For several hours, all we could see were mysterious shapes looming out of the murk, caught momentarily in the beams of our torches before disappearing into the darkness. These were Leach’s petrels, though I could only be sure because of their extraordinary calls, which sounded like an amusement arcade machine suffering from radio interference: a constant outpouring of squeaks, clicks and yelps that, had I not known what was making them, would have chilled my blood.
Of all Britain’s breeding birds, Leach’s petrel is one of the hardest to see. That’s not because it is especially rare – there are roughly fifty thousand pairs, far more than the UK population of coots, cormorants or grey herons – but because it chooses to nest on a few far-flung islands off north-west Scotland. Even here, in places such as North Rona, the Flannan Isles and St Kilda, this tiny seabird is almost impossible to find, as it only returns to its breeding colonies after dark, to avoid being attacked by predatory gulls.
When Leach’s petrels have finished breeding, they head straight out over the open ocean. They then spend the autumn and winter on the high seas, rarely venturing close to shore unless forced to do so by strong gales. So it is perhaps not surprising that this species was not formally described and named until 1820, the year after the birth of Queen Victoria, and long after the vast majority of Britain’s breeding birds had already been discovered.
The story of how Leach’s petrel acquired its name embodies the changes occurring during this era, and touches on the life of one of the most eccentric men ever to be commemorated in the name of
a British bird: Dr William Elford Leach.
Born in 1790, William Leach was for eight years the Assistant Keeper of Birds at what is now the Natural History Museum, though in later life he became better known as a specialist in insects and crustaceans.
A man of small and delicate build, Leach lived in two small rooms in the museum itself, decorated with an array of skulls and stuffed bats, which he dubbed the ‘skullery and battery’. To his colleagues’ amusement he kept fit by vaulting over the back of a stuffed zebra in the middle of his office.
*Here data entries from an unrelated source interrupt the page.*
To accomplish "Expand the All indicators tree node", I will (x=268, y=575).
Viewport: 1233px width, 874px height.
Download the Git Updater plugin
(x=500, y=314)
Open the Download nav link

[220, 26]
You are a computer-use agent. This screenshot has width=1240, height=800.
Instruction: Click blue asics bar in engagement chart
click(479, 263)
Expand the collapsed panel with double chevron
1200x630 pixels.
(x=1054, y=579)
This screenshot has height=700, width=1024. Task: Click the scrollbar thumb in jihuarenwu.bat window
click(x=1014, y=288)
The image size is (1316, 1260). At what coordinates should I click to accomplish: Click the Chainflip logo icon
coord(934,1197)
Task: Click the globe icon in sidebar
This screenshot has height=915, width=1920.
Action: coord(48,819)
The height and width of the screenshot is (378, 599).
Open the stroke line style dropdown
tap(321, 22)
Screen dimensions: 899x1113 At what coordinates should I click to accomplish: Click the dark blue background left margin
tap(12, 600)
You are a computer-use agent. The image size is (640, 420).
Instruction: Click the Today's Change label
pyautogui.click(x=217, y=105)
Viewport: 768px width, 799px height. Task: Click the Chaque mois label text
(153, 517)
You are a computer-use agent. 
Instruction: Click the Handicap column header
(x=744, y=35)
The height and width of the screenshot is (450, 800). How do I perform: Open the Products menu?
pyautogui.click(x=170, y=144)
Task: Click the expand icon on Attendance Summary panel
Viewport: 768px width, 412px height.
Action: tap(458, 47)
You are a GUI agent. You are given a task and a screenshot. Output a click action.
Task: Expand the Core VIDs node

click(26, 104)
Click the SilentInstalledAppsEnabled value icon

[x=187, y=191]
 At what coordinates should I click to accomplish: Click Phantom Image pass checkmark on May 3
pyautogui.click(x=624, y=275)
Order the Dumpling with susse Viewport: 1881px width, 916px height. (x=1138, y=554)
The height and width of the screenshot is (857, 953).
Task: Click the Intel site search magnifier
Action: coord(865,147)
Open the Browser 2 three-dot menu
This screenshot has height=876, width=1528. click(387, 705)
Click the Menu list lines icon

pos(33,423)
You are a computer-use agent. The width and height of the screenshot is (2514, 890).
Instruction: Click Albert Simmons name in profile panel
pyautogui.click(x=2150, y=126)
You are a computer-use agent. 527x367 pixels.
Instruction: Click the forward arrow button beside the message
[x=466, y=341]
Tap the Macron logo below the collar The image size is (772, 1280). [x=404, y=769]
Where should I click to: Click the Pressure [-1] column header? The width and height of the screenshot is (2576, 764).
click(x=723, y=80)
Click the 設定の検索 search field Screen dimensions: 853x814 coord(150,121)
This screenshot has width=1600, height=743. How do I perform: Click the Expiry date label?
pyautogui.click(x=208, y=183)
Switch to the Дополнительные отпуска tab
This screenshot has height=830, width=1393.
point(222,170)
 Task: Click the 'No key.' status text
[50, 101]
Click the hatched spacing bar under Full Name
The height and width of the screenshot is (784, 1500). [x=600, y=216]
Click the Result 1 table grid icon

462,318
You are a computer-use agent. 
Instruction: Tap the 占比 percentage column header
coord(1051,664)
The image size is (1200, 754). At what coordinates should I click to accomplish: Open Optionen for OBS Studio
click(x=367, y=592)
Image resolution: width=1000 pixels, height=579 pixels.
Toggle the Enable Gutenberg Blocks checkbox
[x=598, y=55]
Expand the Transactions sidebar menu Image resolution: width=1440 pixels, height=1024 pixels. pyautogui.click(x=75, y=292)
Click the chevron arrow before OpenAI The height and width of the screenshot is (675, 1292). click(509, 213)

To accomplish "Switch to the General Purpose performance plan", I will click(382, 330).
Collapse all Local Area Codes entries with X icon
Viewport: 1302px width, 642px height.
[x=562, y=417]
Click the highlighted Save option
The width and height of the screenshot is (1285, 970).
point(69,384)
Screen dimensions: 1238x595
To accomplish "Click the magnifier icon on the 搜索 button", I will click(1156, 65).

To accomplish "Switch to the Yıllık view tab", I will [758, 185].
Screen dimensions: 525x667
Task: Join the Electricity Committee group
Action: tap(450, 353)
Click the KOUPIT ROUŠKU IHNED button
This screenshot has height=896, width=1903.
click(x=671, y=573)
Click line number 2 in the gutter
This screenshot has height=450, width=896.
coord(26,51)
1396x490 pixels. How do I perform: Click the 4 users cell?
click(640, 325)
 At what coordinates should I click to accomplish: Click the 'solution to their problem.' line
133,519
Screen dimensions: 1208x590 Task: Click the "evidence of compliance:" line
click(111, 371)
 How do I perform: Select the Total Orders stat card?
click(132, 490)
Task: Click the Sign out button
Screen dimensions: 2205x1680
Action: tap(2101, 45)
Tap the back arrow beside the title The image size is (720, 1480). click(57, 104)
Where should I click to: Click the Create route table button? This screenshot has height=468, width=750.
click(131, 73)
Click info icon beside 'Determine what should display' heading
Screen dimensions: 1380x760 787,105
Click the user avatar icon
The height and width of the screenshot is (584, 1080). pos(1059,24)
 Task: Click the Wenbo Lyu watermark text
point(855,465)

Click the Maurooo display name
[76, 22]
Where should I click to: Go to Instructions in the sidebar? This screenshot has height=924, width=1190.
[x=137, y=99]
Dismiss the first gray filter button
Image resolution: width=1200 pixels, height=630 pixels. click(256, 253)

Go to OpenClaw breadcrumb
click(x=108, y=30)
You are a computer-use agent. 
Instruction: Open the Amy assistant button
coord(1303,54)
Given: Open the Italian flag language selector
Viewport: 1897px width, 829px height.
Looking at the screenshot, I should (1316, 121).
But beneath his unconventionality, Leach had a sharp and enquiring mind, and in between these gymnastic sessions he kept a keen eye out for new specimens to add to the museum’s growing collection.
Attending a major auction of bird skins and eggs in May 1819, Leach found his attention caught by Lot 78, which came with an intriguing description: ‘An undescribed petrel with a forked tail, taken at St Kilda in 1818; the only one known (with egg)’. Bidding was brisk, but Leach managed to purchase the petrel and its egg for £5 15 shillings, equivalent to about £420 at today’s prices.i
A year after the auction, the Dutch ornithologist Coenraad Temminck (after whom Temminck’s stint is named) visited Leach at the British Museum and examined the specimen. He named it in honour of his host: Procellaria leachii – Leach’s petrel. Although the species now has a different scientific name, Oceanodroma leucorhoa (which roughly translates as ‘white-rumped ocean-runner’), the original English name still stands.
Leach was undoubtedly flattered by having this newly discovered seabird named after him. But he may also have been slightly embarrassed, because he must have known the species was not a completely new discovery. In fact, it had already been found by another ornithologist: William Bullock – the man who sold Leach the specimen in the first place. Yet although Bullock had obtained the specimen of the petrel on one of his many collecting trips, and must surely have realised it was new to science, he had – either through carelessness or indifference – neglected to give it a name.